At start of last night's finale, President Barack Obama made an appearance. This was a night of cameos, but his was different. Obama said that Idol “transformed television” and “reached historic heights” by bringing together legions of viewers from all over the world who all felt invested in the outcome of this competition for stardom. After praising the show's longstanding success, he moved on to his main point. He said, “not all of us can sing like Kelly Clarkson,” but “all of our voices matter.” He appeared on the show to encourage Americans to vote not just for American Idol, but in the upcoming presidential election.

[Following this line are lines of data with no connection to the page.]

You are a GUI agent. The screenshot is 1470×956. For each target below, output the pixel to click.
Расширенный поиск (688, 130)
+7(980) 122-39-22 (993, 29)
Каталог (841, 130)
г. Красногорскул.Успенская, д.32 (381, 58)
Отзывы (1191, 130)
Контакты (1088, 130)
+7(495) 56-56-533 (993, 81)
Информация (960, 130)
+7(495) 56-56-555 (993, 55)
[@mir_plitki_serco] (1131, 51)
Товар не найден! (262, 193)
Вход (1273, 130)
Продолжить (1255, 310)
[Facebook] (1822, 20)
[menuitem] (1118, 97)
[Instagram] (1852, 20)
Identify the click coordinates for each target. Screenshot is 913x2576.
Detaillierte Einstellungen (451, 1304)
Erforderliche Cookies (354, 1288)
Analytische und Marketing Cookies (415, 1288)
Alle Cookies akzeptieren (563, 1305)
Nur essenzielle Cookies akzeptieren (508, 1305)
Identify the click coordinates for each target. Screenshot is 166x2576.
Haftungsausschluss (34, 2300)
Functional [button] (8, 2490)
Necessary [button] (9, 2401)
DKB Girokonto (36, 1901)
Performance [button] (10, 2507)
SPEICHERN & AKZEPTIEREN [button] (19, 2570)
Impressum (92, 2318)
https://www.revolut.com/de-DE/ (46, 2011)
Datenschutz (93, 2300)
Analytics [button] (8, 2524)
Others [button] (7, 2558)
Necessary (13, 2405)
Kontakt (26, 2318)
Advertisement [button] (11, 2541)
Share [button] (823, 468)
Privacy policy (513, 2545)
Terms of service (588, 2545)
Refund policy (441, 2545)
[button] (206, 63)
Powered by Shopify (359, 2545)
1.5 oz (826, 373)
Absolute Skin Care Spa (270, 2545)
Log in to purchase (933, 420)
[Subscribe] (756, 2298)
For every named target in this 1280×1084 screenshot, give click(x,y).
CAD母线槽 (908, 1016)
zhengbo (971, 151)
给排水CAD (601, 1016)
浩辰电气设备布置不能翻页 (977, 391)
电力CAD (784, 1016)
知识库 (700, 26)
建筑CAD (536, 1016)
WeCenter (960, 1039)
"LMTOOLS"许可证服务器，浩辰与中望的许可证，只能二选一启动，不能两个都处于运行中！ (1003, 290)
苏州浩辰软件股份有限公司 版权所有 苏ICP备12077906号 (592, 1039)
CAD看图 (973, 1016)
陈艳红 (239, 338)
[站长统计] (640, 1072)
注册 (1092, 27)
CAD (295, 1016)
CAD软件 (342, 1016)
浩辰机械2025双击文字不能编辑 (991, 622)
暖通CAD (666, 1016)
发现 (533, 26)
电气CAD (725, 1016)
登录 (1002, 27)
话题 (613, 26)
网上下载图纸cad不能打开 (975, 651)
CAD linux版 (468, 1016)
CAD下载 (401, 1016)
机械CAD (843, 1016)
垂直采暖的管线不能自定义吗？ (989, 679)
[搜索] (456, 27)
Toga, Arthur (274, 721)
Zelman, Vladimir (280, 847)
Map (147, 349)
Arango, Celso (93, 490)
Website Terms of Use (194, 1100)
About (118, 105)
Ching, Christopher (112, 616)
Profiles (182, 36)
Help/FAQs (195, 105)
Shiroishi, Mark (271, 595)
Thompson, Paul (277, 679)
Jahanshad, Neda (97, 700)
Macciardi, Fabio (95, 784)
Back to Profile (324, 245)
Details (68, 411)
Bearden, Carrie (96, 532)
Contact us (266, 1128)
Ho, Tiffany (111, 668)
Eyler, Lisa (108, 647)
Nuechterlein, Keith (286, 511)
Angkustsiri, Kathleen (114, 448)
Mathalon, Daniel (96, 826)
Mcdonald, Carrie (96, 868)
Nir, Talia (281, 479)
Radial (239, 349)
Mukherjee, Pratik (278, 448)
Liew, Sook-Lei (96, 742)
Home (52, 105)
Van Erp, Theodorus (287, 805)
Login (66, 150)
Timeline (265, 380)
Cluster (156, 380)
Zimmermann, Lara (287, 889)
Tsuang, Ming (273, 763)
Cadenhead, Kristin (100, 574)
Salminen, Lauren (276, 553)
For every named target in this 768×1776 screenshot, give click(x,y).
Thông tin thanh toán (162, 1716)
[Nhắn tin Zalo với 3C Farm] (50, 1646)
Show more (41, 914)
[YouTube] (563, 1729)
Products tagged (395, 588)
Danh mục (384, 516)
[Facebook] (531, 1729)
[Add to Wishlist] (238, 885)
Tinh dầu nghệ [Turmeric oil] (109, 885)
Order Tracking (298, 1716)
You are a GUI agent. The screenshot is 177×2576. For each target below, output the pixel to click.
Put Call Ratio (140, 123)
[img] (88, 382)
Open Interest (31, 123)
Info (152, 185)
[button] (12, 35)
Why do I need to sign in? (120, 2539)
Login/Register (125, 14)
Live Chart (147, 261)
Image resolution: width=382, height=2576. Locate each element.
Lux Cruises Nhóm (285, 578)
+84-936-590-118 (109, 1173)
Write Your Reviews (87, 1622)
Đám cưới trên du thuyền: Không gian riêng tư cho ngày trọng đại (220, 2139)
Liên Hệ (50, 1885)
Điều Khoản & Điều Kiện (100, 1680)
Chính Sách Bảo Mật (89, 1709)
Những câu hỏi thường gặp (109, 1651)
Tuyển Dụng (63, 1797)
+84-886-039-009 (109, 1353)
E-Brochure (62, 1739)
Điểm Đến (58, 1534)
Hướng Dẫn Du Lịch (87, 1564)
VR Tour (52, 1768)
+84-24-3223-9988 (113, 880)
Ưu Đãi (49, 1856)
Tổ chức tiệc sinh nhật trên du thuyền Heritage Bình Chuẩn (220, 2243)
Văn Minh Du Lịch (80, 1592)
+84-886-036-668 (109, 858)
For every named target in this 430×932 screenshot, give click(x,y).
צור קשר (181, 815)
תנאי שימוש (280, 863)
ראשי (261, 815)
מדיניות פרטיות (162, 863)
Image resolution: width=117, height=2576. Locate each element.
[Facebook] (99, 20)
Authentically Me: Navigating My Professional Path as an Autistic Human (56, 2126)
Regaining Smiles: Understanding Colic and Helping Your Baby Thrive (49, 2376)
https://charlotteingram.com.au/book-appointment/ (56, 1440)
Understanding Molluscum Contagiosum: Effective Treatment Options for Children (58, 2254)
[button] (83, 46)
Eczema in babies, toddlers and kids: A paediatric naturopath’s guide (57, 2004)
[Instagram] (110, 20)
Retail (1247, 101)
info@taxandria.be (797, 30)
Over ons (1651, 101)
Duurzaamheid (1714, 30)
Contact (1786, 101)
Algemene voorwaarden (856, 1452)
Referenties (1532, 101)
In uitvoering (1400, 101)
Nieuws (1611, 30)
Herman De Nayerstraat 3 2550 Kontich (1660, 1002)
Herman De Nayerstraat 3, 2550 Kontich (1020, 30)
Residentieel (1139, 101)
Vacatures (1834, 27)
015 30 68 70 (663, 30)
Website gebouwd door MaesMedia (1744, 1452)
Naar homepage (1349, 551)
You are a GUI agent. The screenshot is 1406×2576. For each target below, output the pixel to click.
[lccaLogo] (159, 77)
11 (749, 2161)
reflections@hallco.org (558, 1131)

The irony of this situation is that even those following American Idol for one reason or another decided not to vote and then felt wronged by the outcome. By not voting, they chose the outcome. They may have felt Renae deserved it more and that it was just bound to happen, but even things "bound to happen" can't without the right number of votes. What better psychological experiment for the presidential elections. And what better way to show the importance of voting.
Fans may be upset about the outcome of Idol, but in time, it will pass. Apparently, Renae has already signed a record deal despite her loss. The presidential elections won't be so easy to reverse or ignore. No matter how much you support a candidate or how much you think they are a shoe-in — vote. Public opinion is irrelevant without action.